Bandar Lampung — Lembaga Pemasyarakatan (Lapas) Perempuan Kelas IIA Bandar Lampung kembali menunjukkan komitmennya dalam mendukung program pembinaan kemandirian bagi warga binaan. Lapas Perempuan Bandar Lampung berhasil melakukan panen ikan lele yang berlokasi di SAE. Selasa (19/5)
Kegiatan panen ini merupakan bagian dari program pembinaan keterampilan budidaya perikanan yang difokuskan pada pemanfaatan lahan di lingkungan Lapas.
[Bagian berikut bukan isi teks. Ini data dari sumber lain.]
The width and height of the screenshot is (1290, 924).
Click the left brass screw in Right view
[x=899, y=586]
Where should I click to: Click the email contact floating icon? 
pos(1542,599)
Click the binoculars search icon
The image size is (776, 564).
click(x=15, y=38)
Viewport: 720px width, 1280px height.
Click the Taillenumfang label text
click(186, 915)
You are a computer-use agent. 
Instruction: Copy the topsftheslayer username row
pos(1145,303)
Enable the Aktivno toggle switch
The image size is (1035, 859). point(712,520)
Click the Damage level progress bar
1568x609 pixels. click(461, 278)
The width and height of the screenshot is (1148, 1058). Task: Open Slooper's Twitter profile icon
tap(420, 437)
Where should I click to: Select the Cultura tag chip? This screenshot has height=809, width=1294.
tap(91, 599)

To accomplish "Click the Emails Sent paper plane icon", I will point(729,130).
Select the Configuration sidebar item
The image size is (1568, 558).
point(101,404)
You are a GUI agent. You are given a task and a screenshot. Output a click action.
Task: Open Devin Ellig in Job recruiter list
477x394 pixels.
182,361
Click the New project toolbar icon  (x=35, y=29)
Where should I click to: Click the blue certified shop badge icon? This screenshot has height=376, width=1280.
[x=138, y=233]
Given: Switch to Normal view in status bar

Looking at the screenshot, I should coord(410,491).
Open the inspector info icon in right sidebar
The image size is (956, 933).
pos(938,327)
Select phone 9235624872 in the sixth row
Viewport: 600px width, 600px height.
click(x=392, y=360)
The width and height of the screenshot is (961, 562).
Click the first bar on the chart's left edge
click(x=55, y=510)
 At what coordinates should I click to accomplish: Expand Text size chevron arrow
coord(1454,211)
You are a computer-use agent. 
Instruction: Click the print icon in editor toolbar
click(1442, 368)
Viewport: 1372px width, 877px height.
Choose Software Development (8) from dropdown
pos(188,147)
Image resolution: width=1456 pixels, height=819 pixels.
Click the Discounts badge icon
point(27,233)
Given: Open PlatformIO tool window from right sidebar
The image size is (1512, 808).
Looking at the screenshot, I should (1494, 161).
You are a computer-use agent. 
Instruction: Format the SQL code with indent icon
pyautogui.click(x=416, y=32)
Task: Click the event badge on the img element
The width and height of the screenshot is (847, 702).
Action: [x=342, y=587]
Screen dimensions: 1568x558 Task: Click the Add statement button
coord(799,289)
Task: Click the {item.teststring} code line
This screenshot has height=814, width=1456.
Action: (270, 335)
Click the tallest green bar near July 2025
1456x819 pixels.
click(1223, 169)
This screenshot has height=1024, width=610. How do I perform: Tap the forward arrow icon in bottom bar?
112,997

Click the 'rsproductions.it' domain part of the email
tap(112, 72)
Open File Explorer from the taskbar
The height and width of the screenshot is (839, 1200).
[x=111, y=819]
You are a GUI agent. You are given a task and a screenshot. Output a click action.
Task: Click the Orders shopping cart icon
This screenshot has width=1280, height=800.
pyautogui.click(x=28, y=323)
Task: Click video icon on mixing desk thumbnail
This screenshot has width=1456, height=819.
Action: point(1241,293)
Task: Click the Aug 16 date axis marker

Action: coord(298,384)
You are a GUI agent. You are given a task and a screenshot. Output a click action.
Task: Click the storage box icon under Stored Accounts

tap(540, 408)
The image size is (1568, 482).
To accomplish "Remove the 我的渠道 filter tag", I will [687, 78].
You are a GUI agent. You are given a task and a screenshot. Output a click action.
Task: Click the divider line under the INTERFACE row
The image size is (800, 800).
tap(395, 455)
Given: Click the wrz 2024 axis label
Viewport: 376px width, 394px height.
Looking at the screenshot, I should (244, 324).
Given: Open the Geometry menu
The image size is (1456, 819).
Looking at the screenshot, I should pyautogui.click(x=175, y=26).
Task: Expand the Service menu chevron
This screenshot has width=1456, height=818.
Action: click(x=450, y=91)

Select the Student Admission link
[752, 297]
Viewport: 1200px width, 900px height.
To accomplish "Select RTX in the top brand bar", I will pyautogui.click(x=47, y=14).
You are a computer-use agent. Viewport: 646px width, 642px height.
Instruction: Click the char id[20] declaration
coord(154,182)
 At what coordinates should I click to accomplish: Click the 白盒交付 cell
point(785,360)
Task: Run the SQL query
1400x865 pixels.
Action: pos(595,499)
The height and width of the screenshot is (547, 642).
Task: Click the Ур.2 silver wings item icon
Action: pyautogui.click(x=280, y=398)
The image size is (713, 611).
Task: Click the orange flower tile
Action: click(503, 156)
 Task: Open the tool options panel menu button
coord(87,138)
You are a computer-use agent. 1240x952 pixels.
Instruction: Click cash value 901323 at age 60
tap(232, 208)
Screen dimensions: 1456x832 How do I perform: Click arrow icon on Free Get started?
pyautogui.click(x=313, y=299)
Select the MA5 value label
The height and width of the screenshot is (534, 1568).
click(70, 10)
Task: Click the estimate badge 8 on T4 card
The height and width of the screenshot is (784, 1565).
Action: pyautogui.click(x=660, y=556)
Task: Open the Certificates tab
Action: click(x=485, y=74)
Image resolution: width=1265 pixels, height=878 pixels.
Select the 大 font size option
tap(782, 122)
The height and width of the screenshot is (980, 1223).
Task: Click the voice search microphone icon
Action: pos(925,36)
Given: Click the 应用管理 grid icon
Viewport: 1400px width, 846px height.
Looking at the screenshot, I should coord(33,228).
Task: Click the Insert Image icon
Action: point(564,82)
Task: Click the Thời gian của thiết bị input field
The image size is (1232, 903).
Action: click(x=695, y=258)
Budidaya ikan lele tersebut dikelola oleh warga binaan di bawah bimbingan petugas seksi kegiatan kerja.
Kasi Giatja, Agus Ritnawati menyampaikan bahwa panen lele ini menjadi bukti nyata hasil kerja keras dan semangat kemandirian warga binaan. "Ini bukan hanya soal panen, tapi tentang proses belajar, kerja sama, dan menumbuhkan keterampilan yang bisa menjadi bekal setelah mereka bebas nanti," ungkap Kasi Giatja.
Lebih lanjut, Agus Ritnawati juga berharap kegiatan ini dapat terus ditingkatkan dan menjadi bagian dari program pembinaan berkelanjutan di Lapas Tanjung. Selain sebagai upaya pemenuhan kebutuhan internal, hasil panen ini juga berpotensi memberikan nilai ekonomis jika dikembangkan lebih lanjut.
Dengan adanya kegiatan seperti ini, Lapas Perempuan Bandar Lampung berupaya menciptakan lingkungan pembinaan yang produktif dan memberikan dampak positif bagi para warga binaan.